That done, we entered one end of the part of town that was closed off for the festival. The first thing we came across, was a children's dance class where the dancers were of varying ages and doing traditional Mexican dances if full historic costumes. It was a fun show to watch a bit.
Strolling down the walk, What we saw, was a lot of booths side by side, each one belonging to a different tamale kitchen. The people in them were pulling tamales out of warmers, and serving up to the customers. There was a couple of booths that gave information and directions. They took your money for a packet of coupons. Every tamale being sold cost two tickets and you could buy any number of tickets with a discount for a packet of 10 or twenty. This kept the sellers from having to deal with money.
There were more varieties of tamale than I could imagine. Veggie, pork, beef, lamb, chicken, seafood, and then, pineapple, strawberry and many others. There is a basic contest between the vendors for the best tamales. A cheat sheet told you which vendors had what to offer, and the nice people at the front booth told us who were the winners from the previous year.

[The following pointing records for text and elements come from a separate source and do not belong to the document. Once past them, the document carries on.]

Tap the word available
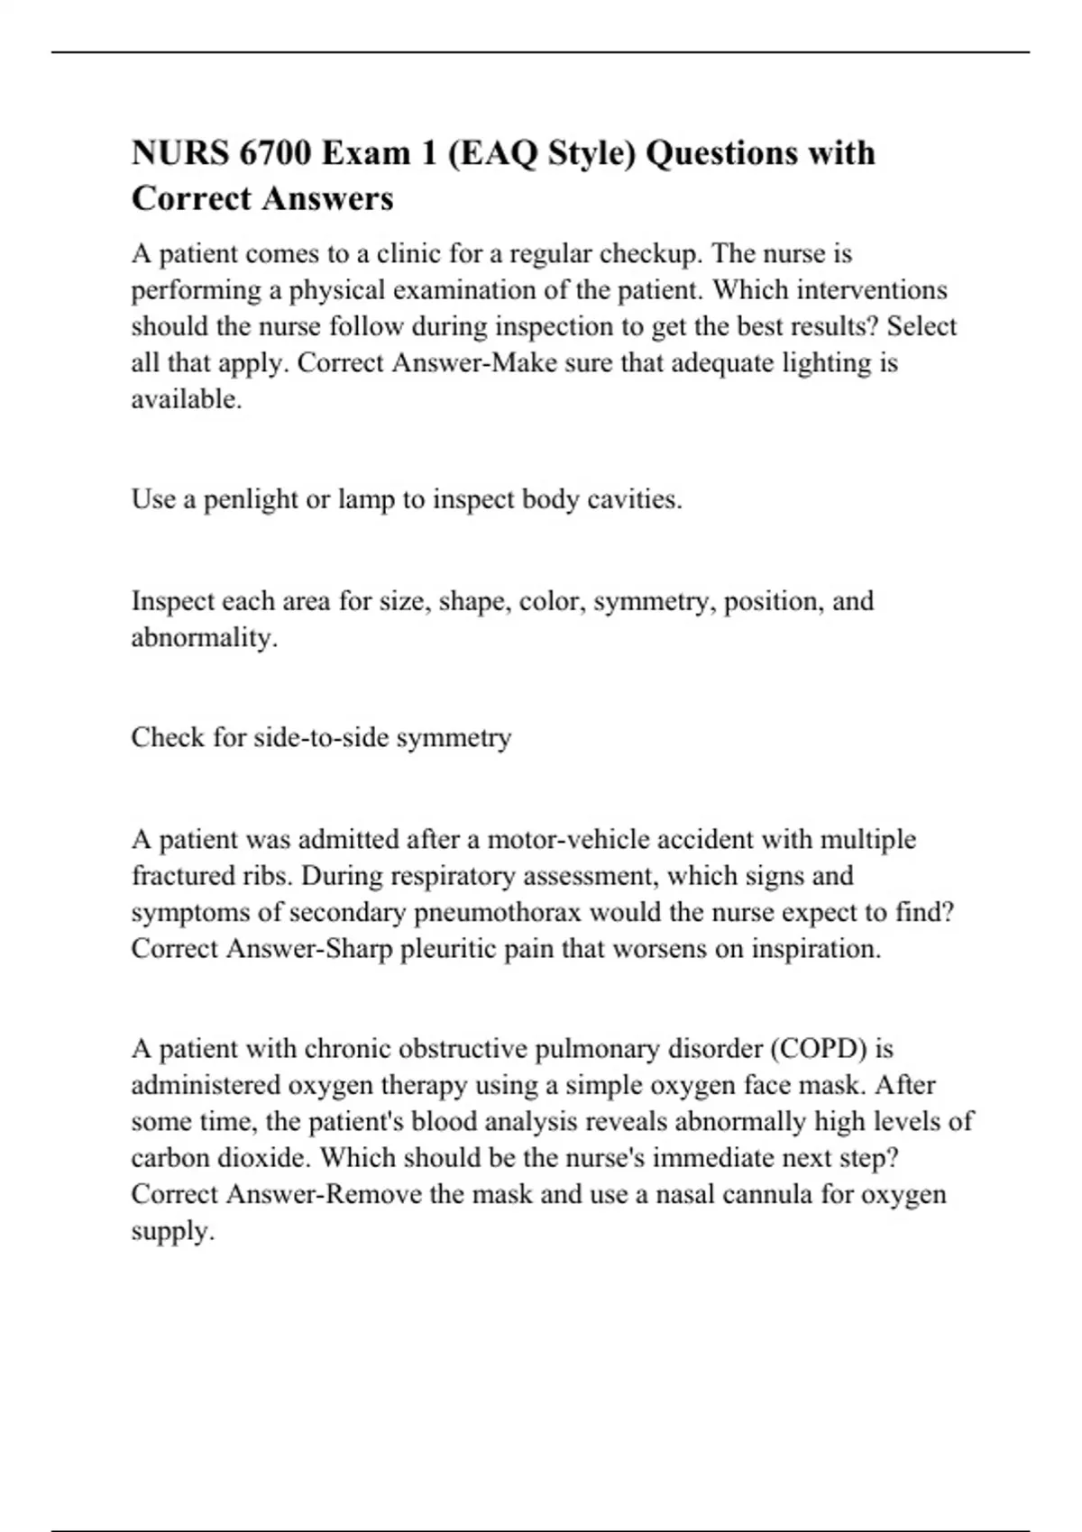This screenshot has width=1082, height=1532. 186,399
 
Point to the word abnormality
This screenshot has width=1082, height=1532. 204,638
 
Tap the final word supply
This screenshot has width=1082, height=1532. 172,1232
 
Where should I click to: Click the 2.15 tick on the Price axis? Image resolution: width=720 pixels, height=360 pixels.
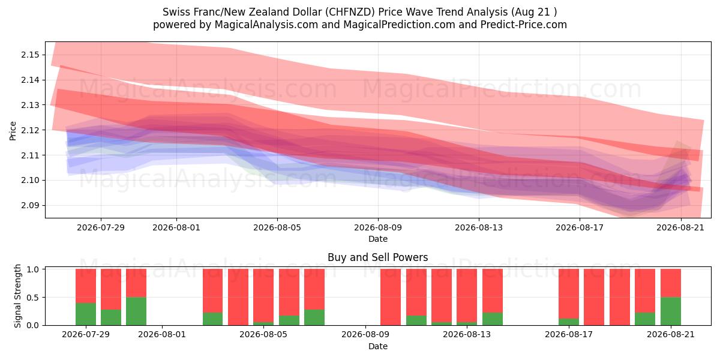pyautogui.click(x=30, y=55)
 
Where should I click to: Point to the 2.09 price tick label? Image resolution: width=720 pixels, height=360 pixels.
pyautogui.click(x=30, y=205)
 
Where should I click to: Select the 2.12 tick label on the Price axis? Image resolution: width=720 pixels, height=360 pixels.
pyautogui.click(x=30, y=130)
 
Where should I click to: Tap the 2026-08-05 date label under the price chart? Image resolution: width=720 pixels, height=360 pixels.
pyautogui.click(x=277, y=227)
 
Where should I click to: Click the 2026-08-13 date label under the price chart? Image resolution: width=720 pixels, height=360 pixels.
pyautogui.click(x=479, y=227)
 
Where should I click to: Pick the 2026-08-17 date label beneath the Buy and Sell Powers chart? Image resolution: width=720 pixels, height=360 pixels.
pyautogui.click(x=569, y=334)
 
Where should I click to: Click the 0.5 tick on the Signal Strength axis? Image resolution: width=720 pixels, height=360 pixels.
pyautogui.click(x=32, y=298)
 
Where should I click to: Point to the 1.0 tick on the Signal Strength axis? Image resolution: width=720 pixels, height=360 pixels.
pyautogui.click(x=32, y=269)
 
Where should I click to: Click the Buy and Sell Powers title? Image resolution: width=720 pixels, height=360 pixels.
pyautogui.click(x=377, y=257)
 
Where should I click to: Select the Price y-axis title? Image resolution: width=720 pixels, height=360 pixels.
pyautogui.click(x=13, y=131)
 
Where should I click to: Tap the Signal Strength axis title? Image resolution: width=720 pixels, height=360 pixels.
pyautogui.click(x=17, y=296)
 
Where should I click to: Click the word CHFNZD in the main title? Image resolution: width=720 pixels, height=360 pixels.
pyautogui.click(x=350, y=12)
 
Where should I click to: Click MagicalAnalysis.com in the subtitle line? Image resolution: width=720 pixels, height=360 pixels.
pyautogui.click(x=266, y=25)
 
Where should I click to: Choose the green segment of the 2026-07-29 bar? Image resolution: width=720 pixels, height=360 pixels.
pyautogui.click(x=86, y=314)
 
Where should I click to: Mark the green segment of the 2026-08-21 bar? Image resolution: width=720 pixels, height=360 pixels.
pyautogui.click(x=671, y=311)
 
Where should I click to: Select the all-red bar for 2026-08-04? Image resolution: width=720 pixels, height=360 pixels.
pyautogui.click(x=238, y=298)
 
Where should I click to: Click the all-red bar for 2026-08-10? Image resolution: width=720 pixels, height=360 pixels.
pyautogui.click(x=391, y=298)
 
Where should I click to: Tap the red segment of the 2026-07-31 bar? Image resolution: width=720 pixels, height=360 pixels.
pyautogui.click(x=136, y=283)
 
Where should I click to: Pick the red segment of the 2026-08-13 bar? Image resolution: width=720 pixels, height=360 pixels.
pyautogui.click(x=467, y=296)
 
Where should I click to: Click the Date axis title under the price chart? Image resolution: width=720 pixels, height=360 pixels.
pyautogui.click(x=377, y=239)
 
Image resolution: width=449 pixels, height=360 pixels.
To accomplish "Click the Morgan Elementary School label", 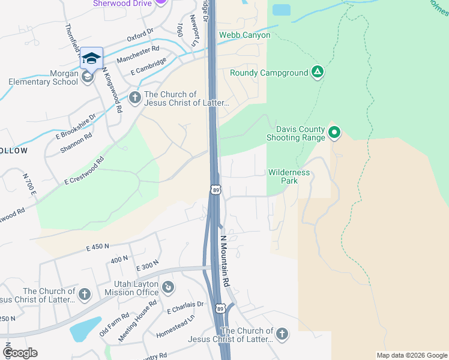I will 43,82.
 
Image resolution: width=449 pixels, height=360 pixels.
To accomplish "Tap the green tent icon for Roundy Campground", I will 318,73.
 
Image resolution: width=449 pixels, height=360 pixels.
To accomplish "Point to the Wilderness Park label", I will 289,176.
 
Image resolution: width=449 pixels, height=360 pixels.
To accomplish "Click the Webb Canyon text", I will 244,35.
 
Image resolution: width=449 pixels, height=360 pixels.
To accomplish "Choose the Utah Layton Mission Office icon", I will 168,287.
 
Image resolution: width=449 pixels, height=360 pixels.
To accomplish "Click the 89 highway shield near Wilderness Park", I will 216,190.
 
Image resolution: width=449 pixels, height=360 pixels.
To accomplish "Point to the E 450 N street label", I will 98,247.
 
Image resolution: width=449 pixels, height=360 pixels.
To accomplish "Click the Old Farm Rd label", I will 114,325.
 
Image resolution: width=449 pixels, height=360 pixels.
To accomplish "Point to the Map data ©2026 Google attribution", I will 412,355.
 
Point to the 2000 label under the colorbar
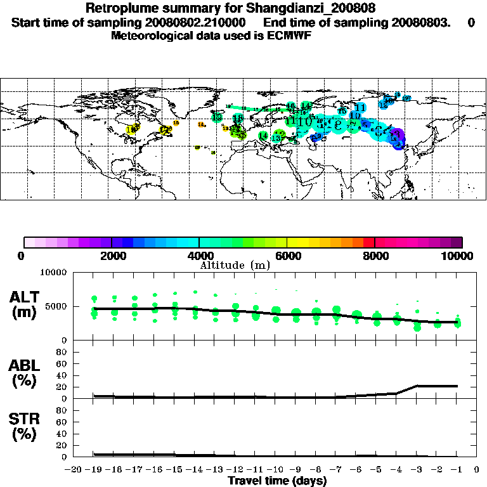point(111,256)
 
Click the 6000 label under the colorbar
point(287,256)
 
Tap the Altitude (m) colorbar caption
point(235,265)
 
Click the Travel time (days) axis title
point(277,481)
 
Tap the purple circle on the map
point(397,135)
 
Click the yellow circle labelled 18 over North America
point(131,129)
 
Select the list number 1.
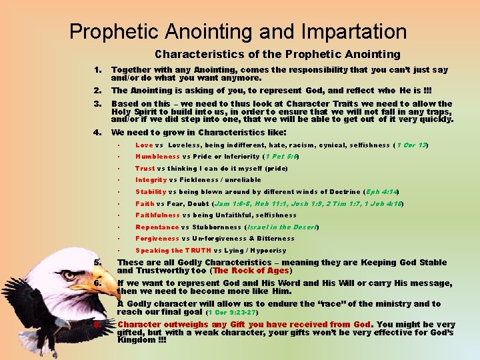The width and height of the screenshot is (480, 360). point(97,69)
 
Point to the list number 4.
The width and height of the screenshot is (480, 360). point(97,131)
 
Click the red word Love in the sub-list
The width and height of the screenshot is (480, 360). point(144,145)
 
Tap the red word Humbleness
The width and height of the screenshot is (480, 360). point(157,157)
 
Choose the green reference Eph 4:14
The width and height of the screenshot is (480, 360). point(382,191)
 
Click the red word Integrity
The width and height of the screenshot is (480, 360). point(151,179)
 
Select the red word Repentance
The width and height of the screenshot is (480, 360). point(157,227)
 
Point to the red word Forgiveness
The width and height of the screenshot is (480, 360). point(157,239)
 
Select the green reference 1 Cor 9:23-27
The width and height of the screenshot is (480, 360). point(233,312)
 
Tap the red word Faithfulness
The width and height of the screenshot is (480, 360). point(157,215)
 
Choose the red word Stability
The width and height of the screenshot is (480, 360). point(151,191)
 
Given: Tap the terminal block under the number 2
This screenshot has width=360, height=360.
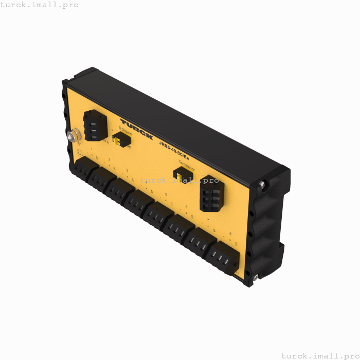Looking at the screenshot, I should coord(102,178).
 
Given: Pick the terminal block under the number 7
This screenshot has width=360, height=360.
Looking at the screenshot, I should coord(200,242).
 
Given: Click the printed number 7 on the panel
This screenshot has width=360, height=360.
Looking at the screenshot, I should coord(208,220).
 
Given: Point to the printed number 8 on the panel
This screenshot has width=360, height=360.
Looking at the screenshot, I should coord(230,233).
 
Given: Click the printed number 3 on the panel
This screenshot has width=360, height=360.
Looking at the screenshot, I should coord(127,170).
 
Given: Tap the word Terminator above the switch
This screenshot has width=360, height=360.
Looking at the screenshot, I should coord(187,165).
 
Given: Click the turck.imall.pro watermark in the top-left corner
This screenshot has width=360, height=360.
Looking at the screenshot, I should coord(40,5).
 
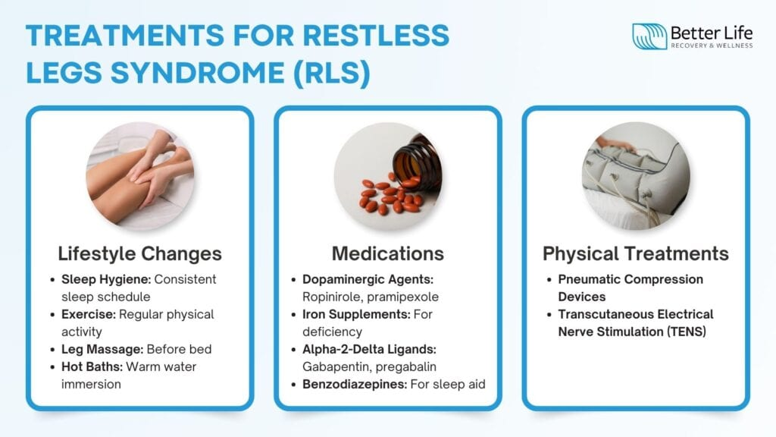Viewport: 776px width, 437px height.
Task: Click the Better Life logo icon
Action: (x=649, y=36)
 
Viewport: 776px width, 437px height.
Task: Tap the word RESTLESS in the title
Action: (x=376, y=36)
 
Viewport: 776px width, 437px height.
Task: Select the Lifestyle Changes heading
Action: (x=140, y=253)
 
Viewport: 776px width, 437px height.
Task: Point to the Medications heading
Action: (x=388, y=253)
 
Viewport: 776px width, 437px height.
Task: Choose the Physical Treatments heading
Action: (x=636, y=253)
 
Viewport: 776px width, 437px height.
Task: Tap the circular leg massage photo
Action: (x=140, y=176)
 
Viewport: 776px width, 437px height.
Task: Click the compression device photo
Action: (x=636, y=176)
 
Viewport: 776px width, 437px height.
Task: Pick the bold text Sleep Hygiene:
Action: (x=106, y=279)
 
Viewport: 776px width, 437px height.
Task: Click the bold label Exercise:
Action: (x=89, y=315)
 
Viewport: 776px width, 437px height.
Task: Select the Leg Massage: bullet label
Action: (x=102, y=349)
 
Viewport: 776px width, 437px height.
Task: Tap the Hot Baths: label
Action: (x=92, y=366)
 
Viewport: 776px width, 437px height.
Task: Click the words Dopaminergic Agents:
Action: (x=368, y=279)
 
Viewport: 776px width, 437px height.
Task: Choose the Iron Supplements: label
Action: (x=356, y=315)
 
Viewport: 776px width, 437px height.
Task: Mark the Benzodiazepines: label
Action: (x=355, y=385)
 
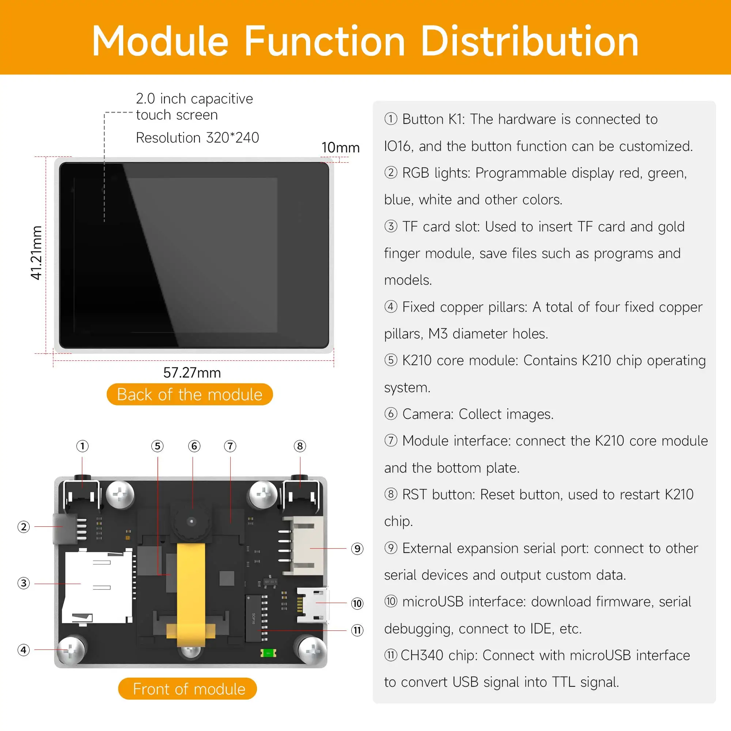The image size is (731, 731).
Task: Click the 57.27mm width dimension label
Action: coord(192,373)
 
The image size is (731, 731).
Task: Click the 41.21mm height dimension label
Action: coord(36,253)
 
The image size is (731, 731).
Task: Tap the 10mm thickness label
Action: coord(340,148)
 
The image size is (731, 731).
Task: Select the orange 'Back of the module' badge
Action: coord(190,394)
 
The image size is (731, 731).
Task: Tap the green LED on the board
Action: coord(268,653)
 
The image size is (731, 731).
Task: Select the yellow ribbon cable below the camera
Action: coord(191,590)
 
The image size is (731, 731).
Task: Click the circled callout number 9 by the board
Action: coord(357,549)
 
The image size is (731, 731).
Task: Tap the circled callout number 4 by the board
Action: coord(23,650)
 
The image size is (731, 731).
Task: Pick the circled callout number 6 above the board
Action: coord(194,446)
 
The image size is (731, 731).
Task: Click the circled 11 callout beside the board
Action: coord(357,630)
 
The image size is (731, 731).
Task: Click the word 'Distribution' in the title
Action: coord(529,42)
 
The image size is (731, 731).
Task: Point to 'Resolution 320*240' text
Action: coord(197,138)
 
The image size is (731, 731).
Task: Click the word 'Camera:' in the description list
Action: coord(428,414)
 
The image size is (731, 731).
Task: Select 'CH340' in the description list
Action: coord(421,655)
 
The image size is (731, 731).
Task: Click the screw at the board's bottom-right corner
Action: coord(312,650)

I'm not a big tamale person. I don't care for the corn meal casing. That said, I had quite a few different tamales, and though it wasn't the best food adventure ever, I did enjoy them all.
We met our other friends and walked around and saw what there was to see. On the opposite end from where we came in, they had a stage with a local band playing some rocking country music.
On our way out, we watched the kids dancing again and then started the long drive home. I would love to do this sort of thing again.